Bagaimanakah karakteristik Desa
Tegal Sari, Kecamatan Karanggede Kabupaten
Boyolali ?
2.
Bagaimanakah karakteristik
rumah tangga petani di Desa Tegal Sari Kecamatan Karanggede Kabupaten Boyolali ?
3.
Berapa besar pendapatan dan
konsumsi rumah tangga petani di Desa Tegalsari, Kecamatan Karanggede Kabupaten
Boyolali ?
C.
Tujuan Praktikum Ekonomi Pertanian
Tujuan dari praktikum ekonomi pertanian sebagai berikut :
1. Mengenalkan mahasiswa kehidupan rumah tangga petani di
pedesaan serta mengharapkan mahasiswa mengetahui secara nyata tentang
karakteristik rumah tangga petani di pedesaan.

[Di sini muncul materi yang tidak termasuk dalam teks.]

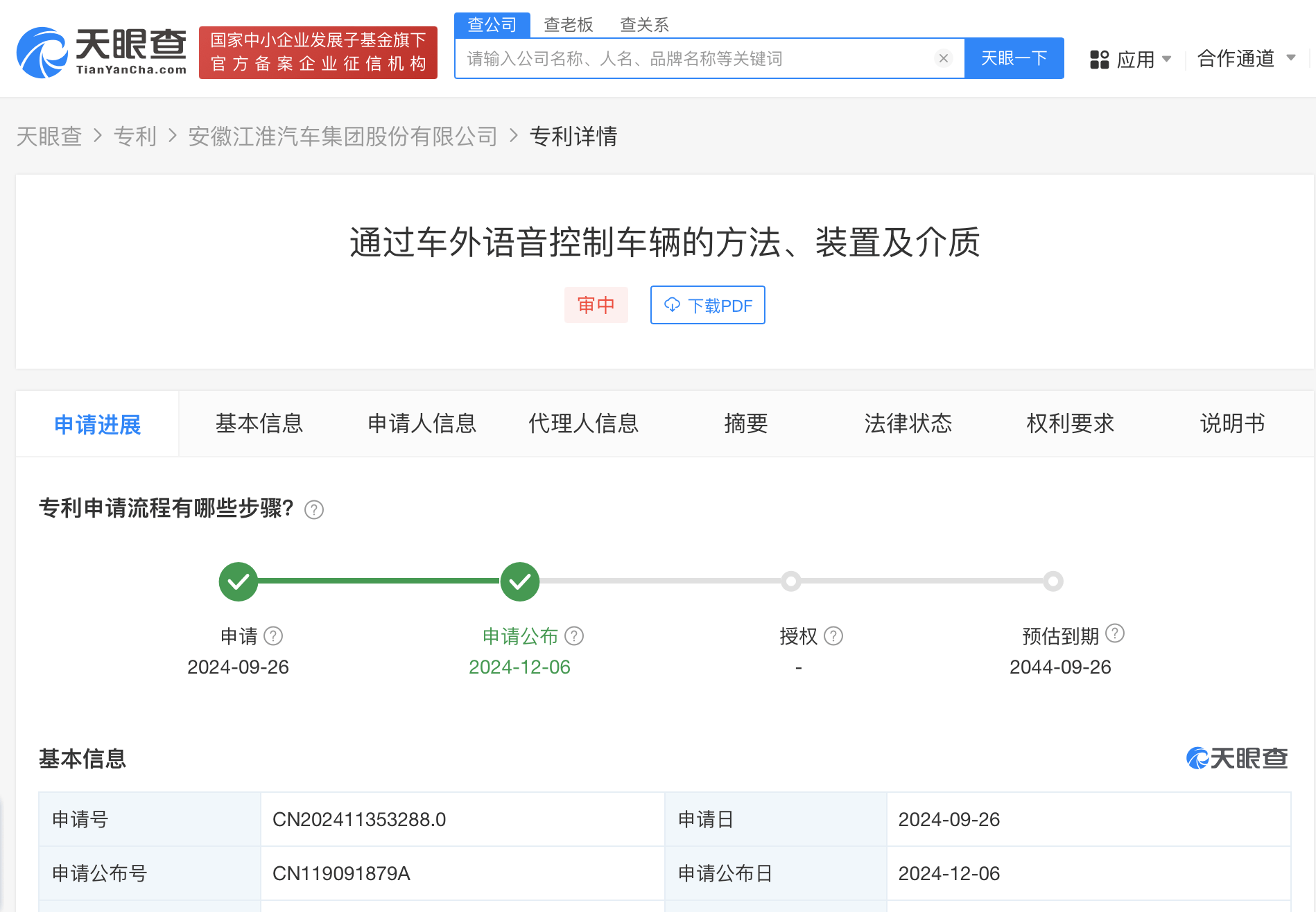Click help icon beside 授权 step
1316x912 pixels.
[833, 635]
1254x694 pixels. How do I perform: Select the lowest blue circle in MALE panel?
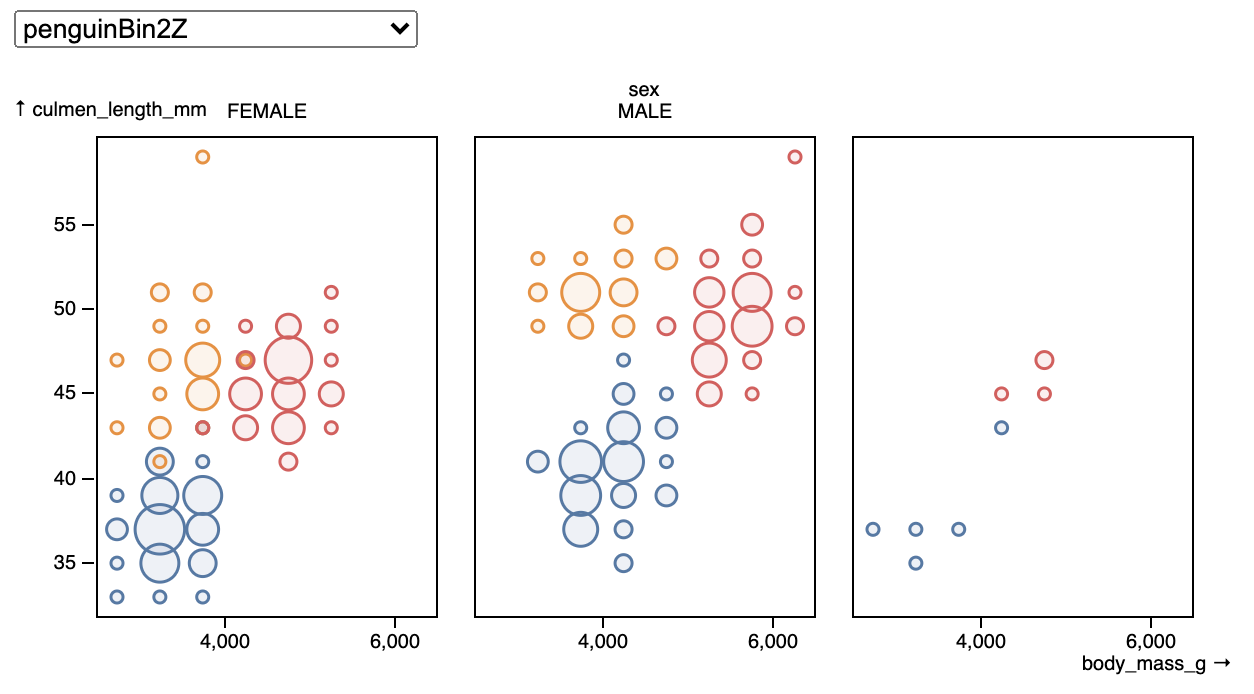[x=623, y=563]
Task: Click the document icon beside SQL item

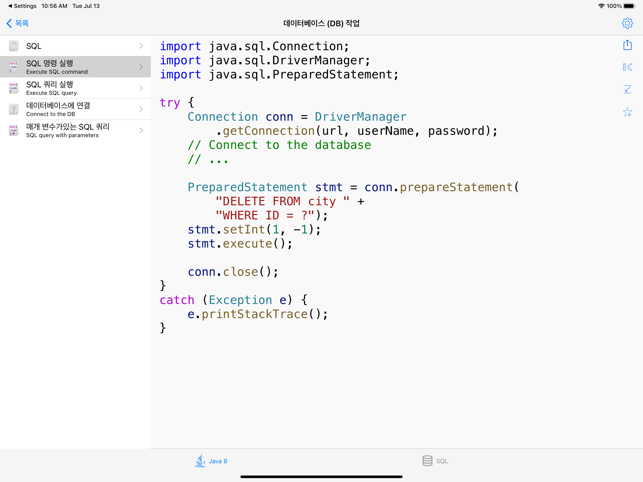Action: point(13,46)
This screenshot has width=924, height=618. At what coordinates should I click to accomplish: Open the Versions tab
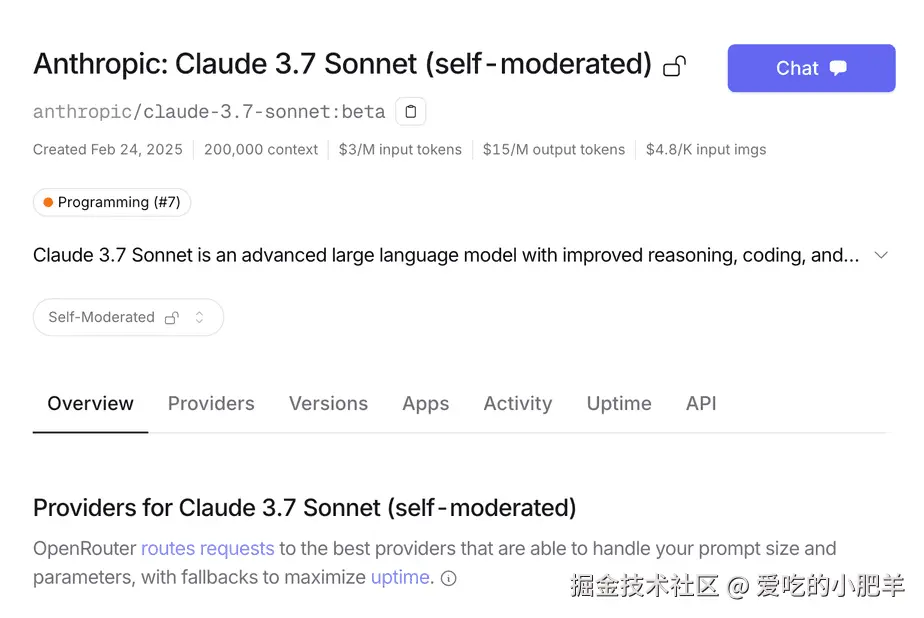pyautogui.click(x=328, y=403)
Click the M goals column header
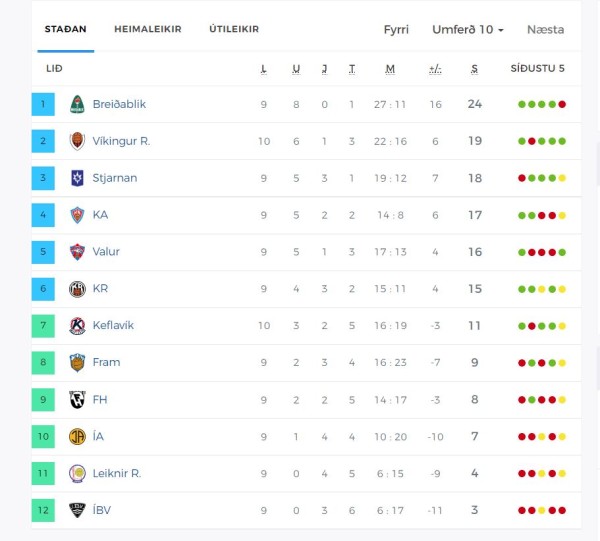600x541 pixels. (x=390, y=68)
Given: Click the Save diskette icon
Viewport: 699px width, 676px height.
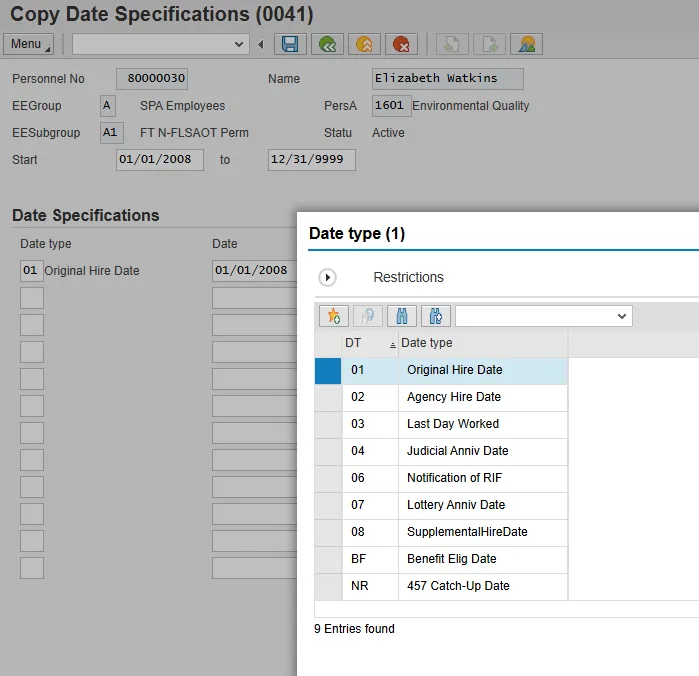Looking at the screenshot, I should pos(290,44).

2. Melatih mahasiswa menganalisis secara
ekonomi mengenai pendapatan rumah tangga petani baik dari usahatani maupun dari
luar usahatani.
3. Melatih mahasiswa menganalisis konsumsi,
tabungan, serta investasi oleh rumah tangga petani.
D.
Kegunaan Praktikum Ekonomi Pertanian
Kegunaan dari praktikum
ekonomi pertanian sebagai berikut :
1. Bagi mahasiswa, untuk menambah
wawasan tentang ekonomi pertanian dan sebagai persyaratan dalam menempuh mata
kuliah Ekonomi Pertanian di semester I.
2. Bagi Fakultas Pertanian UNS, hasil
praktikum ini diharapkan dapat mendukung kelengkapan dalam
penerapan kurikulum pendidikan pertanian.

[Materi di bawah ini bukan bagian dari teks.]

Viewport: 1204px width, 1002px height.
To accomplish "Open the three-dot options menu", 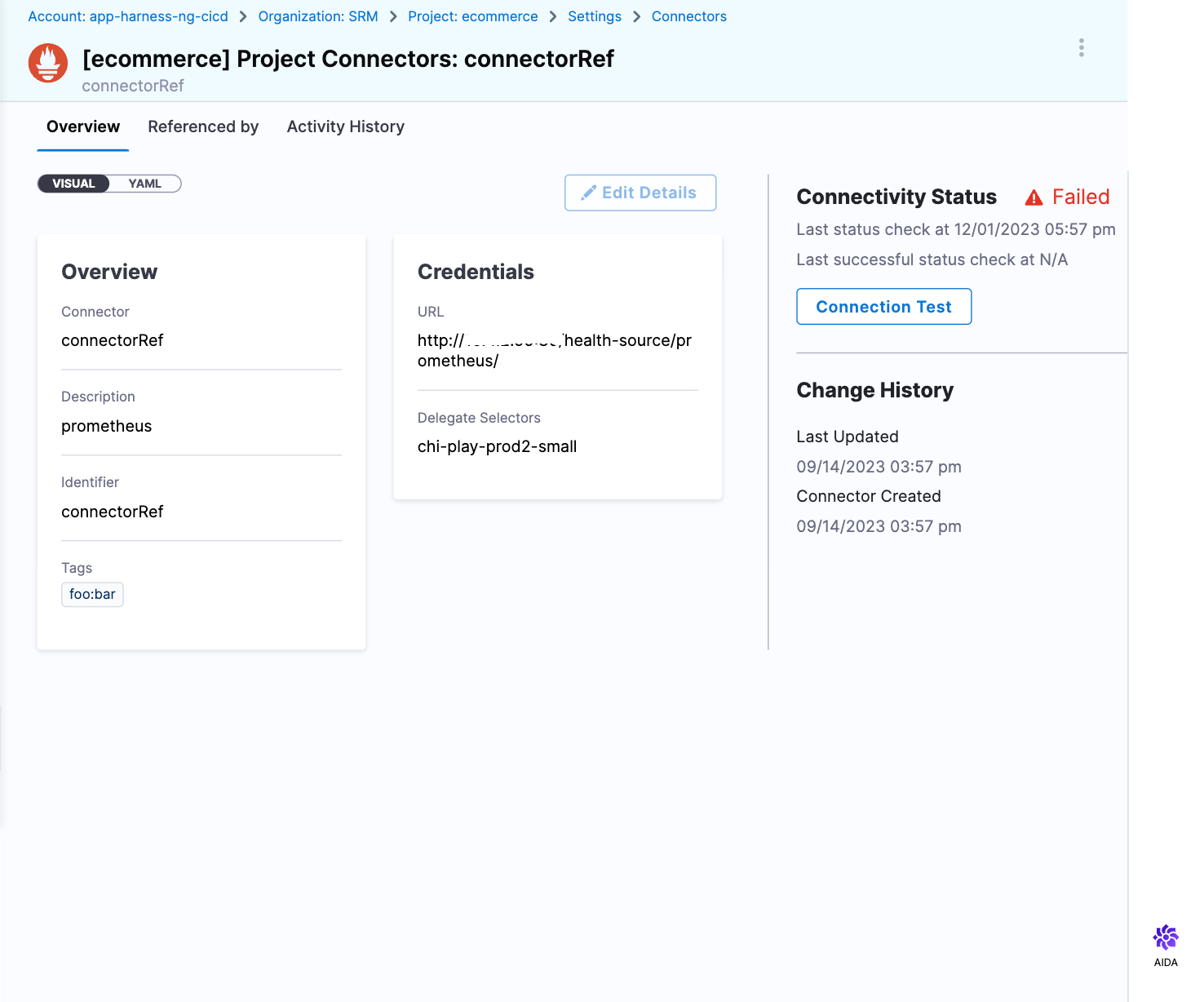I will tap(1081, 47).
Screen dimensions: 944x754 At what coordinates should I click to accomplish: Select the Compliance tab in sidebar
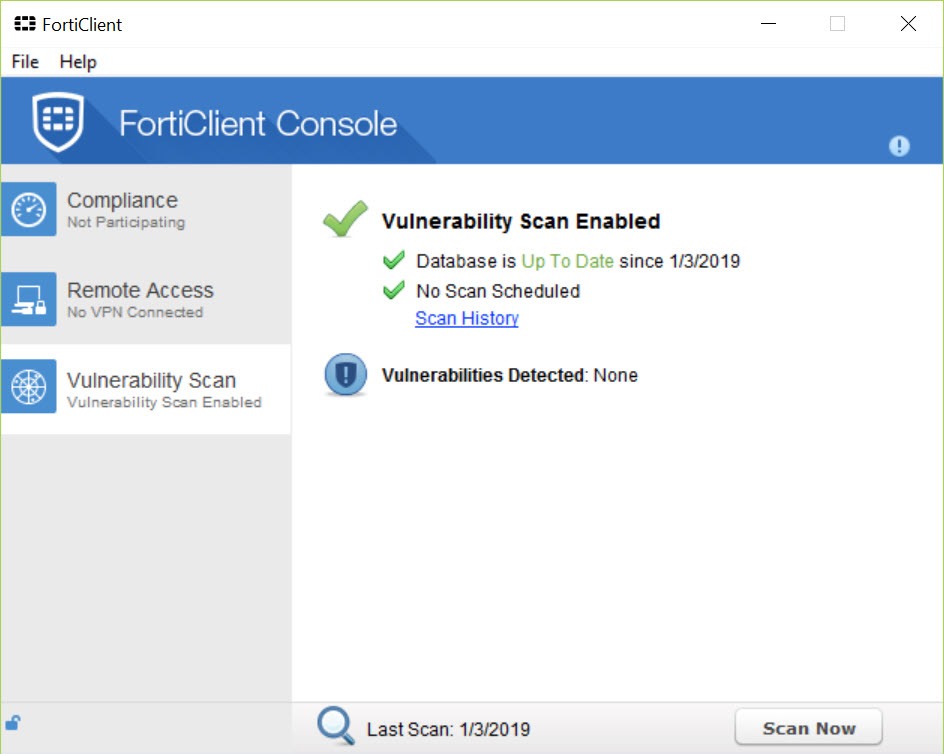point(146,209)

3. Bagi pemerintah Kabupaten Boyolali hasil praktikum ini diharapkan dapat menjadi
sumbangan pemikiran dari mahasiswa mengenai kondisi dan karakteristik pedesaan
serta kehidupan rumah tangga petani di Kecamatan Karanggede.
II. TINJAUAN PUSTAKA
A.
Karakteristik Pedesaan
Sifat masyarakat di wilayah pedesaan dan
kondisi wilayahnya pada umumnya memiliki perbedaan dengan sifat masyarakat dan
kondisi wilayah perkotaan. Perbedaan ini
berimplikasi pula pada pola dan strategi yang akan diterapkan untuk pelaksanaan
pembangunan di wilayah tersebut. Oleh
karena itu, untuk dapat merumuskan kebijaksanaan pembangunan yang sesuai dan
strategi yang tepat di pedesaan, berbagai karakteristik yang terkait dengan
wilayah pedesaan perlu dipahami dengan baik
(Luthfifatah,
2008).
Masyarakat pedesaan mempunyai hubungan yang
lebih erat dan lebih mendalam ketimbang hubungan mereka dengan warga masyarakat
pedesaan lainnya. Sistem kehidupan biasanya berkelompok atas dasar sistem
kekeluargaan. Penduduk masyarakat pedesaan pada umumnya hidup dari pertanian
walaupun terlihat adanya tukang kayu, tukang genteng dan bata dan lainnya. Akan
tetapi inti pekerjaan penduduk adalah pertanian (Yuniastuti, 2004).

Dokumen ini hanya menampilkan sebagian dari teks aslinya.